1:"Tanışma🤝"

57 7 61
                                    

Bu hikayeyi yayımlamak için baya bi gaza getirildim. Eğlenmek için yazıyorum. Yanlışlarım varsa düzeltin lütfen. Bu şekilde de kendimi geliştirmeyi düşünüyorum. Umarım beğenirsiniz. İyi okumalar ꒰⑅ᵕ༚ᵕ꒱˖♡

(Atmak istiyorum ama korkuyorum) (20:48)

(Atmakla atmamak arasında kalıyorum) (21:00)

(Atmaya karar verdim) (21:08)

Onu ilk görüşüm bir kafedeydi. O günüm berbat geçmişti. Her ne kadar sakin olmaya çalışsam da öyle olmamıştı. Kahve almaya gittiğim yerdeydi, oradaydı ama ben onu kırmıştım. Kahve 5 dakika geç geldiği için bağırmıştım. Normalde takılmazdım, dilenen özürleri geri çevirir ve teşekkür ederdim kahve için. O gün sinirimi ondan çıkartmıştım, onu bir daha göreceğim günü bekliyordum.
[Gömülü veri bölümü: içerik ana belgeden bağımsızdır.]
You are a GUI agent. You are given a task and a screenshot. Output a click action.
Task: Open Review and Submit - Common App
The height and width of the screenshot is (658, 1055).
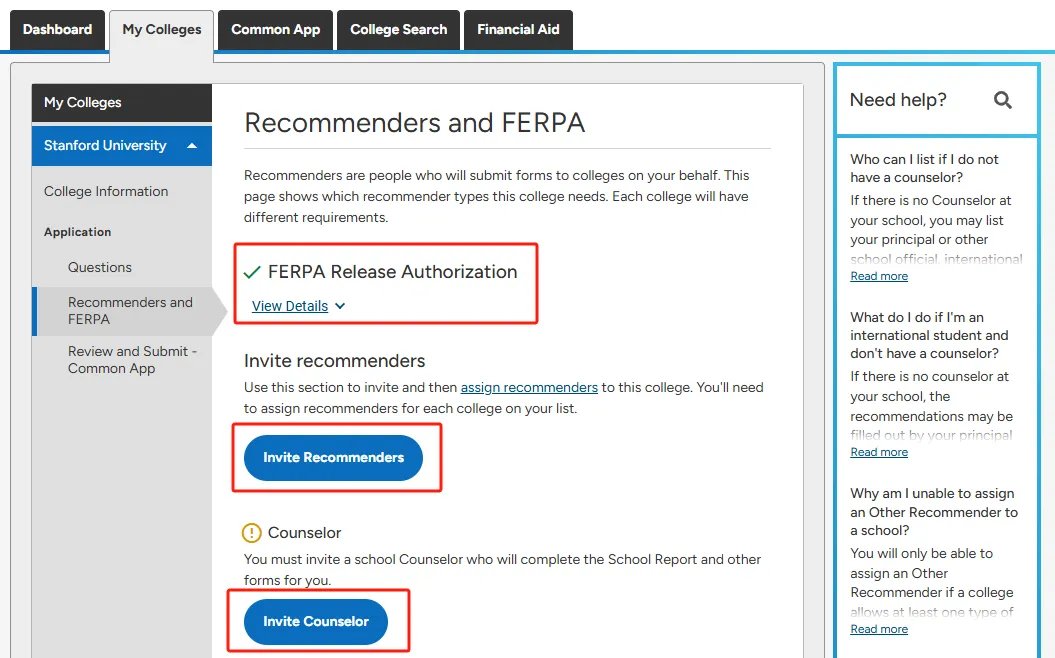tap(132, 360)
Ondan bahsetmem bile yüzümde tebessüme neden oluyor. Dalgalı denizleri taşıyan saçları, kiraz gibi dudakları, süt gibi beyaz teni, içinde kuşların cıvıldadığı sesi... Ah, gözlerini hiç sormayın. Gözlerinde evreni taşıyor, aklımı başımdan alıyor bu çocuk. Daha adını bile bilmediğin birine nasıl aşık olabilirsiniz ki? Peki ben nasıl oldum? Kişiliğini bile bilmeden nasıl onu iyi biri diye yargıladım? Fakat şunu bilmem lazımdı; ben bağırdıktan sonra bile sakin, üzüntüsünü içine atan, bana kafa tutmayan birisi nasıl kötü biri olabilirdi? Kafam almıyordu. Yine de, o güzel evrenlerinden sular akıttığım için kendime lanetler okumaya başladım. Her ne kadar özür dileme gibi bir fırsatım olsa dahi, aklımın ucundan bile geçmemişti. Ertesi gün benim aşık olduğum dünyayı yeniden görmeye ve ondan özür dilemeye gidecektim. Öyle de yaptım. Ertesi gün sadece annemin cenazesinde giydiğim gömleğimi ve pantolonumu giydim, üstüme de bir adet kaban geçirdim ve kafeye gittim. Oraya girince, insanlara o güzel, sımsıcak gülümsemesini sunarak siparişlerini teslim ediyordu. Hemen sıraya girdim. Sıra bana gelince, önceki gün ona bağıran kişinin ben olduğumu hatırlayıp kafasını öne eğmişti. Kalbim hızla atmaya başlamıştı.

"Dün için çok özür dilerim. Gerçekten sinirimi kimseden çıkarmam ama o gün kendimi tutamadım, gerçekten çok üzgünüm."

Sesimi ne kadar yumuşatmaya, onun kulağına hoş gelecek bir tona sokmaya çalışsam da sesim boğuk ve kalın olmakta ısrarcıydı.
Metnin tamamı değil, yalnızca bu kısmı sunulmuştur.